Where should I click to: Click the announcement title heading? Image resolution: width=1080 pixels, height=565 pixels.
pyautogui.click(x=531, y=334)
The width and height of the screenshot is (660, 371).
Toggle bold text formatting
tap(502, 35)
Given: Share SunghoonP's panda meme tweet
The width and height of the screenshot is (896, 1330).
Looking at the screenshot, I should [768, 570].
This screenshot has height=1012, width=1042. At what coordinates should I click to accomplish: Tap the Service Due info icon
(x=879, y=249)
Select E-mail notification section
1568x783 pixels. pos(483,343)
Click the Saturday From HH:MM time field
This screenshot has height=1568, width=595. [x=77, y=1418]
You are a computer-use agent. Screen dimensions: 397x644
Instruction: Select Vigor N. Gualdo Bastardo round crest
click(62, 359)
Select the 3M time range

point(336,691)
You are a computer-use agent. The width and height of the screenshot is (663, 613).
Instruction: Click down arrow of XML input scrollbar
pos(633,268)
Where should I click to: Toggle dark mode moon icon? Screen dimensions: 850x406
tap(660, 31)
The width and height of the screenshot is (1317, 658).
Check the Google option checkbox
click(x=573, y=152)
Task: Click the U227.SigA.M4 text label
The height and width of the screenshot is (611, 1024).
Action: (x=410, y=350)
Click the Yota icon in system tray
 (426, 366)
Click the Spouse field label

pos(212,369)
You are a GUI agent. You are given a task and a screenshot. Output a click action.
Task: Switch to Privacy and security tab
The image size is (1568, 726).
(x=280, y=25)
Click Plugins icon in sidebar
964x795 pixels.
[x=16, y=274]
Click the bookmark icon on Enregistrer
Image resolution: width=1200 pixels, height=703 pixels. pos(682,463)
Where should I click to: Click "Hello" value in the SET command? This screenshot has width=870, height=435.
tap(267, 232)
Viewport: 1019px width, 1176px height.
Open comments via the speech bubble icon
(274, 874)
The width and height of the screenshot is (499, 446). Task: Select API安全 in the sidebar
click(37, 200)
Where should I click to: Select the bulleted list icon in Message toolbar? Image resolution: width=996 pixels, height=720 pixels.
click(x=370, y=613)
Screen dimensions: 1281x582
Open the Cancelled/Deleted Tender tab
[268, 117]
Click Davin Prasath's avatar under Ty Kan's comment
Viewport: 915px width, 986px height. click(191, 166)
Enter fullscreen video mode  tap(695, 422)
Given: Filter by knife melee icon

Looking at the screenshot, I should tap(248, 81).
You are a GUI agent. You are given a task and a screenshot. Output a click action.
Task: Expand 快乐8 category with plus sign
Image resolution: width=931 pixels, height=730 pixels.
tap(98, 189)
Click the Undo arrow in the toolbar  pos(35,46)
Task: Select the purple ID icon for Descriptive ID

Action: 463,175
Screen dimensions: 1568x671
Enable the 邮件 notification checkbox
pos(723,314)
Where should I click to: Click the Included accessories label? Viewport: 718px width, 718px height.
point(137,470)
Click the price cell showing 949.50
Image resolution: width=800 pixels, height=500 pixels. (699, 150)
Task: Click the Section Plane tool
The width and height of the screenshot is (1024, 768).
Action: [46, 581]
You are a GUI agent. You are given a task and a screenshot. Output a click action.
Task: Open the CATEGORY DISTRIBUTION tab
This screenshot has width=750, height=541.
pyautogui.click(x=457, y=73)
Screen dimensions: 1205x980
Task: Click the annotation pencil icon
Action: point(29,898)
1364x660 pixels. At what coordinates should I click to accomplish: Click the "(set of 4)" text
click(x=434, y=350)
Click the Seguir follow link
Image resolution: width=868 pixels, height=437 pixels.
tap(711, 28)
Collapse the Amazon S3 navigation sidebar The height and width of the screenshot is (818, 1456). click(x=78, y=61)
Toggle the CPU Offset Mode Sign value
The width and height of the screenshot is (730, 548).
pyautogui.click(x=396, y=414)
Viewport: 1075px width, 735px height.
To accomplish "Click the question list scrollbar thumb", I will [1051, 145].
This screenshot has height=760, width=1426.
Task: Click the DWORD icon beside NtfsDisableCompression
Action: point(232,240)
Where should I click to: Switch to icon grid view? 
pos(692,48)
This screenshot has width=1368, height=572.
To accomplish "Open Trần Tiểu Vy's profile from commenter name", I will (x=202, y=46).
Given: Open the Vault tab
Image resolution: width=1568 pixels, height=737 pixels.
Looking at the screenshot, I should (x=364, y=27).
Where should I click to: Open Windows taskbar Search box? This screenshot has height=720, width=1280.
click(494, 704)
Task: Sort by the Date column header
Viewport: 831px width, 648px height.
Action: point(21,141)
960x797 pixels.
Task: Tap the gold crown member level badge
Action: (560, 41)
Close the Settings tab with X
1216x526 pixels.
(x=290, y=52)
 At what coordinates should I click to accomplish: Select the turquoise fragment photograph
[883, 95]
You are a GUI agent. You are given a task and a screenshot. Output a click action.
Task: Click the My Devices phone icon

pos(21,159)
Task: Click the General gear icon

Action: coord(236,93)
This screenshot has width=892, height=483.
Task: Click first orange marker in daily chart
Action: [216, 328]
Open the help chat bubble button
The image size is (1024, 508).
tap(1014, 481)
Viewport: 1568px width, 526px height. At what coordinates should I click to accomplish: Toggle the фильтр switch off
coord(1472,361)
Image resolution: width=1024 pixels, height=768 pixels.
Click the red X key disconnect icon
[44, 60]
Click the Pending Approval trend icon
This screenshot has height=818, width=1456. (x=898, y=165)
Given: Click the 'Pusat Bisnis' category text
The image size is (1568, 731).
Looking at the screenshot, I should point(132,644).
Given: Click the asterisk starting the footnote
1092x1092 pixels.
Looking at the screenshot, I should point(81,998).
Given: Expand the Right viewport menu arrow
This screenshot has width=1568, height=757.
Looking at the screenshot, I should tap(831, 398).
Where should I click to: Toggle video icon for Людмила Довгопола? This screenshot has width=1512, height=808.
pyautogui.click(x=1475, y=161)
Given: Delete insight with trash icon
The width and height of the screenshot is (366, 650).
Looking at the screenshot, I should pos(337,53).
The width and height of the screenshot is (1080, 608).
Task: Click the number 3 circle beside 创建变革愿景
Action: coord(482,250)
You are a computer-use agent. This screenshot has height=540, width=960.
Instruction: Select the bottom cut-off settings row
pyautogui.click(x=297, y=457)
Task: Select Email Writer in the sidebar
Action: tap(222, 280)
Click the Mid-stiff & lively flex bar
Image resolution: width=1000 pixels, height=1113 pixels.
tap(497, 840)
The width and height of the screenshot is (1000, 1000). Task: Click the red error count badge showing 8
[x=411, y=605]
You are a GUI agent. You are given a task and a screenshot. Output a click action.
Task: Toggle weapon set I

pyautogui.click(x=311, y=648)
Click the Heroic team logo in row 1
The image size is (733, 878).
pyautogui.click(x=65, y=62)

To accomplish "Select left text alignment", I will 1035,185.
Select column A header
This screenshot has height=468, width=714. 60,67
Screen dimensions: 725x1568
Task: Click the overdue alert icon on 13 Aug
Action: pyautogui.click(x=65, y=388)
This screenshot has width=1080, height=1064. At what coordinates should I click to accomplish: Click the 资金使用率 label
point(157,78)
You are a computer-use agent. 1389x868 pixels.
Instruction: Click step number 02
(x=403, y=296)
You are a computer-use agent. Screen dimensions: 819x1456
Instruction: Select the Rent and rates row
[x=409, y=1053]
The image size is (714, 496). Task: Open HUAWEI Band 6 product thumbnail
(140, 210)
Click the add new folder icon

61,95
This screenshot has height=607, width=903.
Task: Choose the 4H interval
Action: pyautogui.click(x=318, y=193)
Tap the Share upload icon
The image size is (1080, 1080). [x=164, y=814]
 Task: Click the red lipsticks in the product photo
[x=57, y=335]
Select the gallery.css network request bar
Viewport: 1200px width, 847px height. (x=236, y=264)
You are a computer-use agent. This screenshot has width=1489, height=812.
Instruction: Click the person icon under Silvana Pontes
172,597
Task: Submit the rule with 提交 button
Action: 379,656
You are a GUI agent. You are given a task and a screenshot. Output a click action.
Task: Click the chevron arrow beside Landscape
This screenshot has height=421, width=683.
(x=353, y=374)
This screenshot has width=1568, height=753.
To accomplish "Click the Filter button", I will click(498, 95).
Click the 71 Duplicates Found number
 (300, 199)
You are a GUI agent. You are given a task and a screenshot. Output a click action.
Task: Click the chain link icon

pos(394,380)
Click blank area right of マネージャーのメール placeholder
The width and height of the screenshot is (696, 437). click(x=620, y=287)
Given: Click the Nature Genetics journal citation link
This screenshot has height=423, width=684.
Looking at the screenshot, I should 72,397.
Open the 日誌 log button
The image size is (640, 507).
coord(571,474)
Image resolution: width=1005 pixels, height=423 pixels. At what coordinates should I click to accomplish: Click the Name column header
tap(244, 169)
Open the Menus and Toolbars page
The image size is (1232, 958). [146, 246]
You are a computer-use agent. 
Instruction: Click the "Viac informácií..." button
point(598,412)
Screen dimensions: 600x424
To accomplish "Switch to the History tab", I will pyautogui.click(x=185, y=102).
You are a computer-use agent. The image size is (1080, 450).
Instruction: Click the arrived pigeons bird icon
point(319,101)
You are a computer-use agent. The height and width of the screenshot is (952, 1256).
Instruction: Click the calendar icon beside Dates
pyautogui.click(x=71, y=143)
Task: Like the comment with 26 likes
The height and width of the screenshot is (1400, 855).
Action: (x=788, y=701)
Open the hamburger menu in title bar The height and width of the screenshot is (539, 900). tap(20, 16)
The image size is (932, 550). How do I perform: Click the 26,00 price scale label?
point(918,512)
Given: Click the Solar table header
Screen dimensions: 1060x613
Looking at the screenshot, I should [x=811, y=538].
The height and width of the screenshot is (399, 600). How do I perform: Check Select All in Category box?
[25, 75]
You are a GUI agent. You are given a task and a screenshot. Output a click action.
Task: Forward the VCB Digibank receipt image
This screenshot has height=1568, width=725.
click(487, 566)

### Task to carry out
Your answer should be the lines of the records that hold the string "computer".

### Finished task
You are a computer-use agent. Screen dimensions: 397x644
You are a computer-use agent. The width and height of the screenshot is (663, 613).
You are a computer-use agent. This screenshot has height=540, width=960.
You are a computer-use agent. 1389x868 pixels.
You are a computer-use agent. Screen dimensions: 819x1456
You are a computer-use agent. This screenshot has width=1489, height=812.
You are a computer-use agent. 
You are a computer-use agent. The image size is (1080, 450).
You are a computer-use agent. The height and width of the screenshot is (952, 1256).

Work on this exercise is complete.